**Source information**
-*-*-

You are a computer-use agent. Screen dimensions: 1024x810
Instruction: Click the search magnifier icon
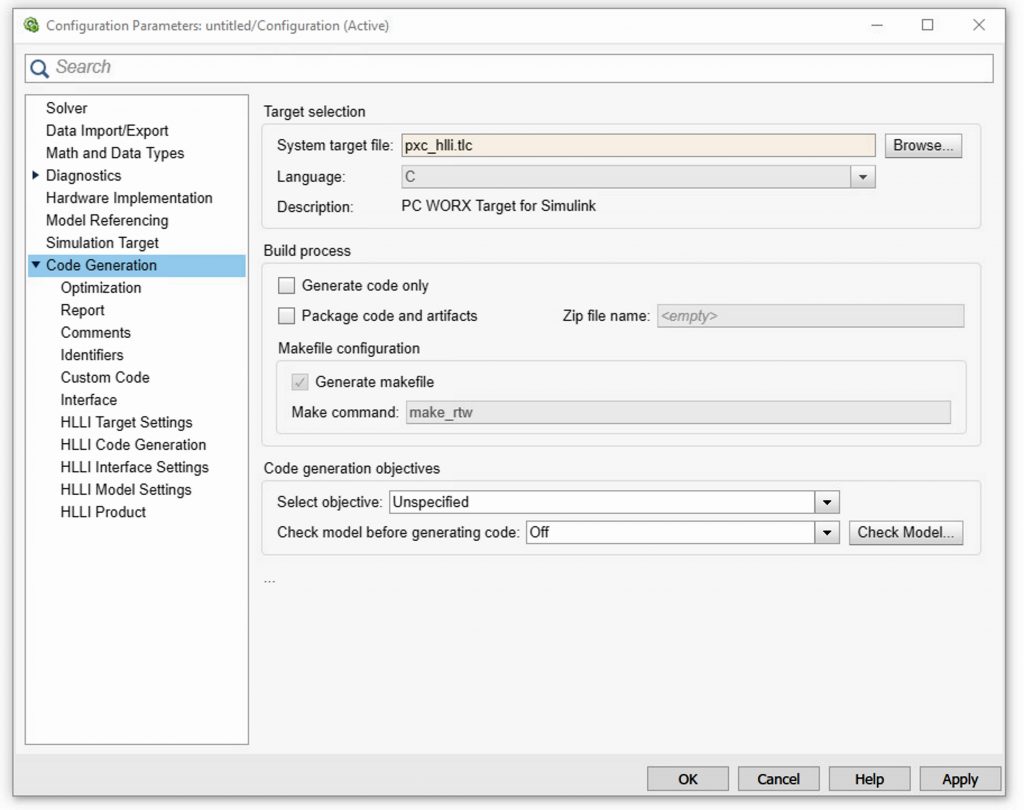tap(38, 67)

-*-*-

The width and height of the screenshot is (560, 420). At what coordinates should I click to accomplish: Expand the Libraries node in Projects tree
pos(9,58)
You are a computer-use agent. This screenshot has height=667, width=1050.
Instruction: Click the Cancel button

-*-*-

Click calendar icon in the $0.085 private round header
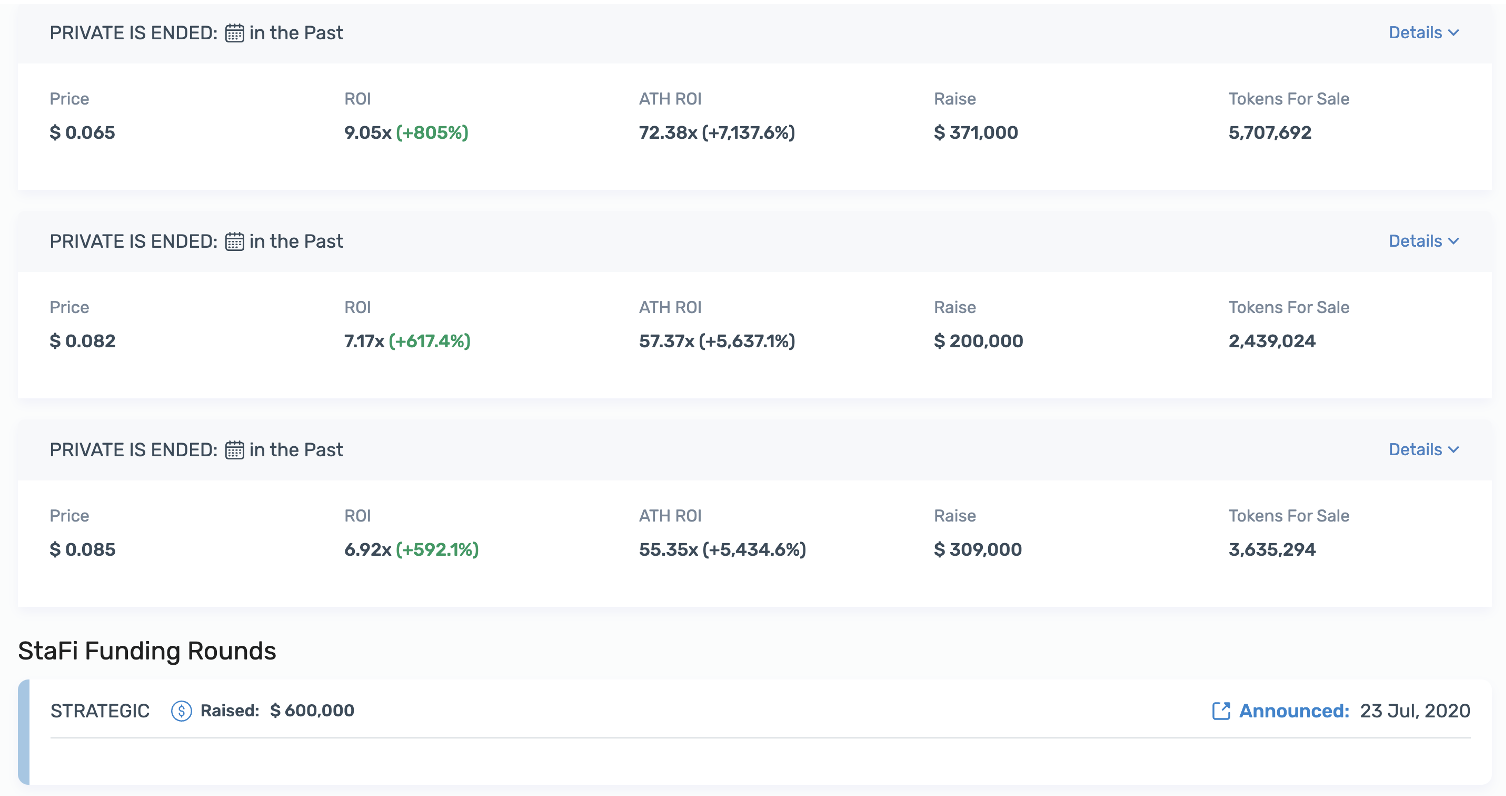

-*-*-

**Action item**
Take the entries above and return only the lines from the one with "The width and" to the one with "Instruction: Click the Cancel button", both included, unchanged.

**Expected answer**
The width and height of the screenshot is (560, 420). At what coordinates should I click to accomplish: Expand the Libraries node in Projects tree
pos(9,58)
You are a computer-use agent. This screenshot has height=667, width=1050.
Instruction: Click the Cancel button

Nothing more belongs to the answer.